Femtogenix Presents Data at AACR Annual Meeting 2018 Showing High Potency of Its New Generation DNA-Binding Payloads in Antibody Drug Conjugates

WELWYN GARDEN CITY, United Kingdom, and CHICAGO, April 12, 2018 /PRNewswire/ — Femtogenix, Ltd, a UK biotechnology company pioneering the next generation of DNA-interactive Antibody Drug Conjugate (ADC) payloads, today announced it will present data highlighting the high potency of its new generation of DNA binders for ADCs at the American Association for Cancer Research (AACR) Annual Meeting 2018. AACR 2018 is being held April 14-18, 2018, in Chicago, IL.

A presentation on April 15 will discuss details of Femtogenix’s latest payload molecules for Antibody-Drug Conjugate use.1 The presentation demonstrates that the payloads have exquisite in vitro cytotoxicity (i.e., low picomolar) in a range of tumour cell lines, and when conjugated to antibodies the resulting ADCs have potent anticancer activity in human tumour xenograft studies. In these models, ADCs containing the new payloads were able to achieve complete eradication of the tumour cells, often with only a single dosing.

Femtogenix has been preparing these new payload molecules based on its proprietary Pyridinobenzodiazepine (PDD) platform, members of which exhibit exceptional anti-tumour potency (i.e., femto to low picomolar activity in vitro). The PDD moieties are linked to sequence recognition components that bind non-covalently to DNA, conferring sequence selectivity and allowing the targeting of specific DNA sequences including transcription factor sites that are important in the growth of cancer cells.

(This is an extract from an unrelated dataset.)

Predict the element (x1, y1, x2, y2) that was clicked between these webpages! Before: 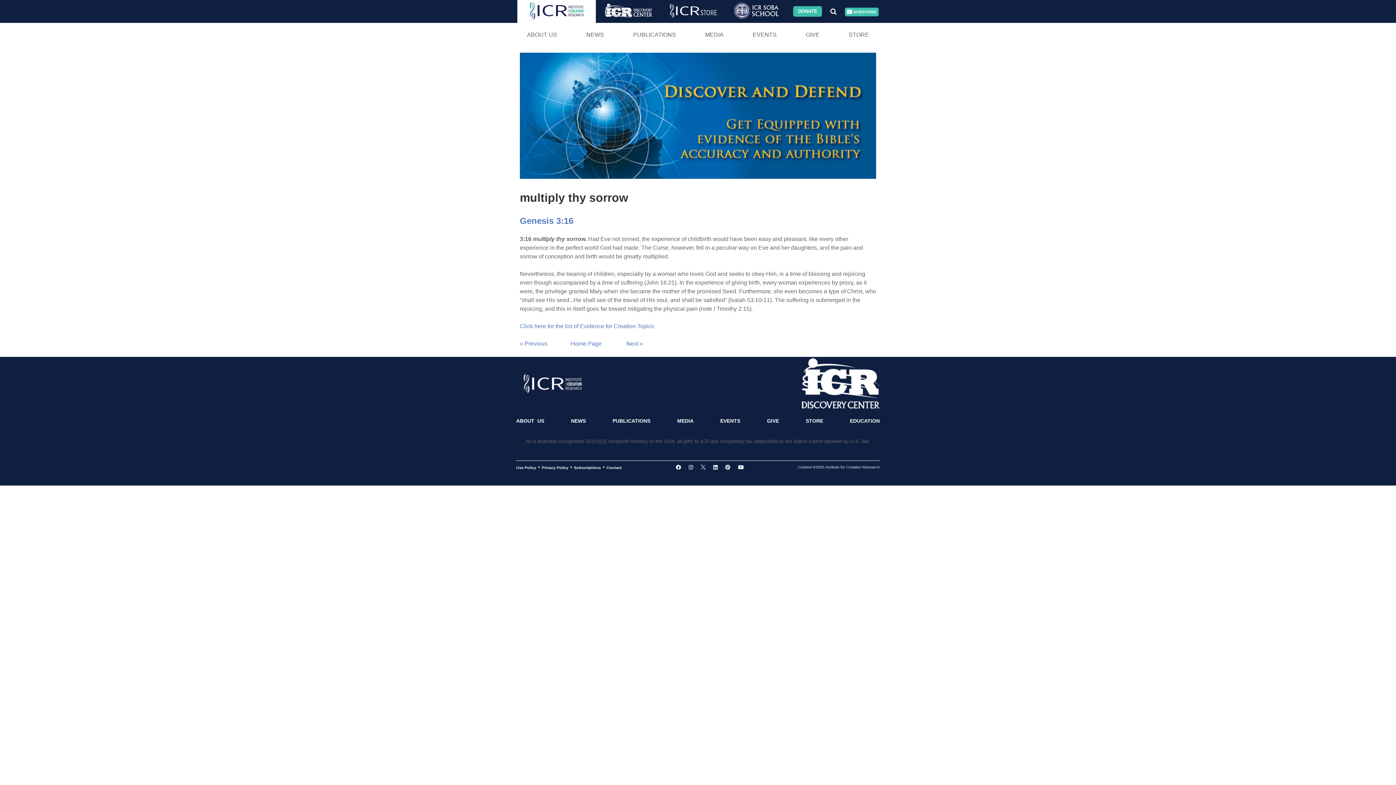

Dr Christopher Keightley, Chief Executive Officer of Femtogenix, commented, “Data we are presenting at AACR show that our PDD platform technology overcomes many of the limitations of existing approaches to ADC payloads. The favourable hydrophobicity profile of the PDDs and ease of conjugation, along with their novel mechanism of action, significant cytotoxicity in vitro, efficacy in vivo and tolerability in studies to date suggest they represent a promising new class of payloads. We are already working with a number of partners to make state-of-the-art ADCs under license and look forward to adding others as we make this powerful and versatile new technology widely available to ADC drug developers.”

Femtogenix has generated extensive data on the specific interaction of these payload molecules with DNA using a variety of biophysical techniques including DNA footprinting and FRET studies. The molecules have been specifically designed through proprietary molecular modelling methodologies to maximise interaction within the DNA minor groove. The design methodology has led to the creation of molecules with a range of potencies and has also been used to generate novel DNA cross-linking payloads that form unique DNA adduct structures with differing modes of action. Payloads with differing potencies and modes of action may be suitable for particular uses or specific target situations.

Overall, the novel payloads have improved hydrophilicity over more conventional DNA binding agents, thus facilitating antibody conjugation. The structure of these new payloads also permits a variety of linker attachment sites, providing for ready conjugation to targeting moieties such as antibodies. These novel payloads have already been incorporated into ADCs that have proven highly effective in preclinical studies.

A second Femtogenix presentation reports on a new method developed by Femtogenix scientists to allow the physiochemical properties and hydrophobicity of Antibody-Drug Conjugate payloads to be evaluated and optimized at an early stage of development.2

1 –  PO.ET01.01 – Antibody-Drug Conjugates: Agents and Technology,  April 15, 1:00-5:00pm, 736 / 3 – Pyridinobenzodiazepines (PDDs): A new class of sequence-selective DNA mono-alkylating ADC payloads with low hydrophobicity, N Veillard, P Andriollo, J Mantaj, KR Fox, KM Rahman, G Procopiou, F Cascio, DB Corcoran, I Pysz, PA Cooper, SD Shnyder, Y Ju, E Tan, WM Schopperle, PJM Jackson, DE Thurston

2 – PO.ET01.01 – Antibody-Drug Conjugates: Agents and Technology, April 15, 1:00-5: 00 pm, 738 / 5 – Development of an HPLC method for the assessment of hydrophobicity of ADC payloads, I Pysz, PJ M Jackson, KM Rahman, DE Thurston.

About Femtogenix.

Femtogenix discovers and develops next-generation DNA-interactive payload molecules for use in antibody drug conjugates (ADCs). Its payloads are designed using a proprietary development platform combining computational chemistry techniques and know-how gained from decades of experience in DNA-targeted drug discovery and development. This unique platform enables Femtogenix researchers to design molecules capable of binding reversibly and/or irreversibly to DNA in a sequence-interactive manner, resulting in exquisite tumour cell cytotoxicity. When attached to antibodies or other targeting moieties, these potent cytotoxic agents can be delivered directly to tumours with minimal systemic toxicities. Based in Welwyn Garden City in the UK, Femtogenix works with a variety of partners to produce novel ADC anticancer agents.